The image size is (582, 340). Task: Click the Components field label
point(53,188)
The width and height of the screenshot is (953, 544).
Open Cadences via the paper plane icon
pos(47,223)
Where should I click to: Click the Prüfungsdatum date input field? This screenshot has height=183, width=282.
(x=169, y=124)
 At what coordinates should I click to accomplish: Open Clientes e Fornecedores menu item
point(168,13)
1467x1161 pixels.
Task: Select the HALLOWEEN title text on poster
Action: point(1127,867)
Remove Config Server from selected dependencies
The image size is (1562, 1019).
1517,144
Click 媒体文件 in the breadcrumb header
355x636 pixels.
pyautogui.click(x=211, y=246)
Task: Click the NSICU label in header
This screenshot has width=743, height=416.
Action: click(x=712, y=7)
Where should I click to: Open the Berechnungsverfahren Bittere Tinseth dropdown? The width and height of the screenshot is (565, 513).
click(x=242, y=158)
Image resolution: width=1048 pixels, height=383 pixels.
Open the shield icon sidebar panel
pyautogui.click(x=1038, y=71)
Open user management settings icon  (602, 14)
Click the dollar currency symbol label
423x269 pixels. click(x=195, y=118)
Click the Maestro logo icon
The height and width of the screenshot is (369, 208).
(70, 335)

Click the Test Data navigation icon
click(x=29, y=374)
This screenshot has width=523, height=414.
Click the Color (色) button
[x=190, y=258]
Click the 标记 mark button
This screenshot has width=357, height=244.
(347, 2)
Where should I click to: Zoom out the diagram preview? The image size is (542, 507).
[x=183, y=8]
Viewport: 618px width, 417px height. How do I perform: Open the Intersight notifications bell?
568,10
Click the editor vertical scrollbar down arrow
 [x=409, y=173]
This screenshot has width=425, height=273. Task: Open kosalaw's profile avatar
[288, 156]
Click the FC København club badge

+-------+

_What is asked:_ Present the lines above as a Markdown table with two columns, Number and Line, giving each non-blank line its own row in order.

_The result:_
| Number | Line |
|---|---|
| 1 | The image size is (582, 340). Task: Click the Components field label |
| 2 | point(53,188) |
| 3 | The width and height of the screenshot is (953, 544). |
| 4 | Open Cadences via the paper plane icon |
| 5 | pos(47,223) |
| 6 | Where should I click to: Click the Prüfungsdatum date input field? This screenshot has height=183, width=282. |
| 7 | (x=169, y=124) |
| 8 |  At what coordinates should I click to accomplish: Open Clientes e Fornecedores menu item |
| 9 | point(168,13) |
| 10 | 1467x1161 pixels. |
| 11 | Task: Select the HALLOWEEN title text on poster |
| 12 | Action: point(1127,867) |
| 13 | Remove Config Server from selected dependencies |
| 14 | The image size is (1562, 1019). |
| 15 | 1517,144 |
| 16 | Click 媒体文件 in the breadcrumb header |
| 17 | 355x636 pixels. |
| 18 | pyautogui.click(x=211, y=246) |
| 19 | Task: Click the NSICU label in header |
| 20 | This screenshot has width=743, height=416. |
| 21 | Action: click(x=712, y=7) |
| 22 | Where should I click to: Open the Berechnungsverfahren Bittere Tinseth dropdown? The width and height of the screenshot is (565, 513). |
| 23 | click(x=242, y=158) |
| 24 | Image resolution: width=1048 pixels, height=383 pixels. |
| 25 | Open the shield icon sidebar panel |
| 26 | pyautogui.click(x=1038, y=71) |
| 27 | Open user management settings icon  (602, 14) |
| 28 | Click the dollar currency symbol label |
| 29 | 423x269 pixels. click(x=195, y=118) |
| 30 | Click the Maestro logo icon |
| 31 | The height and width of the screenshot is (369, 208). |
| 32 | (70, 335) |
| 33 | Click the Test Data navigation icon |
| 34 | click(x=29, y=374) |
| 35 | This screenshot has width=523, height=414. |
| 36 | Click the Color (色) button |
| 37 | [x=190, y=258] |
| 38 | Click the 标记 mark button |
| 39 | This screenshot has width=357, height=244. |
| 40 | (347, 2) |
| 41 | Where should I click to: Zoom out the diagram preview? The image size is (542, 507). |
| 42 | [x=183, y=8] |
| 43 | Viewport: 618px width, 417px height. How do I perform: Open the Intersight notifications bell? |
| 44 | 568,10 |
| 45 | Click the editor vertical scrollbar down arrow |
| 46 |  [x=409, y=173] |
| 47 | This screenshot has width=425, height=273. Task: Open kosalaw's profile avatar |
| 48 | [288, 156] |
| 49 | Click the FC København club badge |